Fegan mordit dans le sandwich. Le pain était rassis.

Le garçon ouvrit l’arrière du téléphone. Un rectangle métallique tomba sur la table. « Regardez. La batterie a dû bouger quand vous l’avez fait tomber. »

Il réinséra la batterie, referma le boîtier et rendit le portable à Fegan en souriant. « Je vous parie qu’il marche maintenant. »

Fegan appuya sur le bouton. L’écran s’alluma. « Oui. Bravo.

— Je vous l’avais dit. »

La mère fit écho à son fils avec un sourire fier. « Il vous l’avait dit. » Ses joues étaient parsemées de taches de rousseur.

« C’est vrai, dit Fegan en lui rendant son sourire.

— Je m’appelle Grace. Et vous ?

— Paddy Feeney. »

Le téléphone vibra dans la main de Fegan. Son estomac se serra comme un poing. À l’écran, il lut : « Vous avez un nouveau message dans votre boîte vocale. »

« Ça ne va pas ? » demanda la femme.

Fegan voulut répondre, mais il s’aperçut qu’il avait bloqué sa respiration. Il toussa.

« Buvez un peu d’eau, dit-elle.

— Il faut que j’y aille.

— Oh. » Le sourire de la femme s’évanouit. « Eh bien, ravie d’avoir fait votre connaissance. »

Fegan hocha la tête. Il se leva, regarda le garçon. « Merci. » Puis il se dirigea vers la porte.

« Il n’y a pas de quoi », lança le garçon derrière lui.

« Hé ! » La serveuse rattrapa Fegan à la porte. « Vous ne payez pas votre sandwich ? »

Fegan sortit un billet de sa poche et le lui fourra dans la main. Il sortit dans le parking. Un autre avion passa en vrombissant.

« Hé ! cria à nouveau la serveuse. C’est un billet de cent dollars ! »

Fegan ne se retourna pas.
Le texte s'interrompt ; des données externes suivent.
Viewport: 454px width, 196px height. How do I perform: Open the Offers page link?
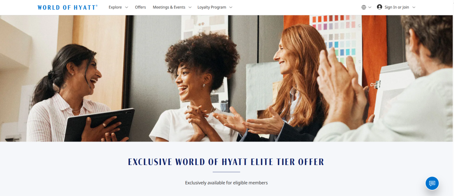141,7
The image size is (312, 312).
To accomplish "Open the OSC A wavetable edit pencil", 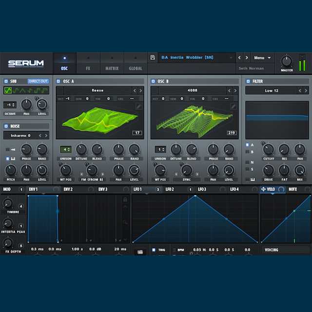I will tap(138, 106).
Il grimpa l’escalier, se précipita vers sa chambre, déverrouilla la porte et la referma derrière lui. Il appela le numéro de la messagerie.

Une voix métallique répondit : Le service que vous demandez n’est pas accessible. Pour être mis en relation avec l’étranger, contactez votre opérateur en composant le… »

Il raccrocha. « Nom de Dieu. »

Marie avait appelé. Personne d’autre ne connaissait le numéro. Il ne pouvait y avoir qu’une seule raison.

Il glissa le téléphone dans sa poche, ramassa la liasse de billets sur la table de nuit ainsi que le passeport irlandais. Et s’il se faisait prendre au contrôle de sécurité ? C’était un risque à prendre. Il attrapa son sac et passa la bandoulière à son épaule.

Dehors, l’air froid sécha la sueur qui perlait sur son front et lui glaça le dos. Il pouvait attendre un taxi, ou gagner l’aéroport à pied en vingt minutes. Un avion partait pour Belfast dans quelques heures à peine. Six heures et demie de vol. Il y serait demain matin.

Pourvu qu’il n’arrive pas trop tard.